**Material for this exercise**.
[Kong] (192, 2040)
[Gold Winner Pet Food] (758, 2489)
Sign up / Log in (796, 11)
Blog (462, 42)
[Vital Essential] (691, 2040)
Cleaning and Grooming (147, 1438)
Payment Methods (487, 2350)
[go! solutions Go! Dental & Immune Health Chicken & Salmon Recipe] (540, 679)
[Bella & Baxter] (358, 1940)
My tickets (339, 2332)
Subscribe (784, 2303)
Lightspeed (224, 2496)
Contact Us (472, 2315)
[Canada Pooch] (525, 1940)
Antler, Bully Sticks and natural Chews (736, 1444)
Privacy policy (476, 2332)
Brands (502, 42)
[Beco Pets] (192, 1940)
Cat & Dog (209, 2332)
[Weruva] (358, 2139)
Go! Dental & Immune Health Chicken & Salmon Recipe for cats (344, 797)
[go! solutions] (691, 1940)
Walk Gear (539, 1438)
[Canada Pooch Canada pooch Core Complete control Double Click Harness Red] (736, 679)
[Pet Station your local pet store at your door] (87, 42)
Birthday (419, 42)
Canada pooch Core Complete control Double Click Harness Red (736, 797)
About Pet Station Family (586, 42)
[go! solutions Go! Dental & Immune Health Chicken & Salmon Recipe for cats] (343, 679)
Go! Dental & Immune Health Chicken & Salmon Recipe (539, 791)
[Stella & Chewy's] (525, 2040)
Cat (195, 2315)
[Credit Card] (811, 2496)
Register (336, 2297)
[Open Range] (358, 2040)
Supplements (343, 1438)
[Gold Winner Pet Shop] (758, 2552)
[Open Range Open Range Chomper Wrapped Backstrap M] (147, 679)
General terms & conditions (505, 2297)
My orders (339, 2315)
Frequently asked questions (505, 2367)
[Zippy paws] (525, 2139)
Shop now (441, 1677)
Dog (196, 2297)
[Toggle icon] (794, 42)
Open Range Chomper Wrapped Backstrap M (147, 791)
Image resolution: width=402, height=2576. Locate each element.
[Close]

**Instructions for the task**. Could you set down, word for word, only the lines above from the line with "Recipe] (540, 679)" to the line with "[Credit Card] (811, 2496)", including both?

**Solution for this exercise**.
[go! solutions Go! Dental & Immune Health Chicken & Salmon Recipe] (540, 679)
[Bella & Baxter] (358, 1940)
My tickets (339, 2332)
Subscribe (784, 2303)
Lightspeed (224, 2496)
Contact Us (472, 2315)
[Canada Pooch] (525, 1940)
Antler, Bully Sticks and natural Chews (736, 1444)
Privacy policy (476, 2332)
Brands (502, 42)
[Beco Pets] (192, 1940)
Cat & Dog (209, 2332)
[Weruva] (358, 2139)
Go! Dental & Immune Health Chicken & Salmon Recipe for cats (344, 797)
[go! solutions] (691, 1940)
Walk Gear (539, 1438)
[Canada Pooch Canada pooch Core Complete control Double Click Harness Red] (736, 679)
[Pet Station your local pet store at your door] (87, 42)
Birthday (419, 42)
Canada pooch Core Complete control Double Click Harness Red (736, 797)
About Pet Station Family (586, 42)
[go! solutions Go! Dental & Immune Health Chicken & Salmon Recipe for cats] (343, 679)
Go! Dental & Immune Health Chicken & Salmon Recipe (539, 791)
[Stella & Chewy's] (525, 2040)
Cat (195, 2315)
[Credit Card] (811, 2496)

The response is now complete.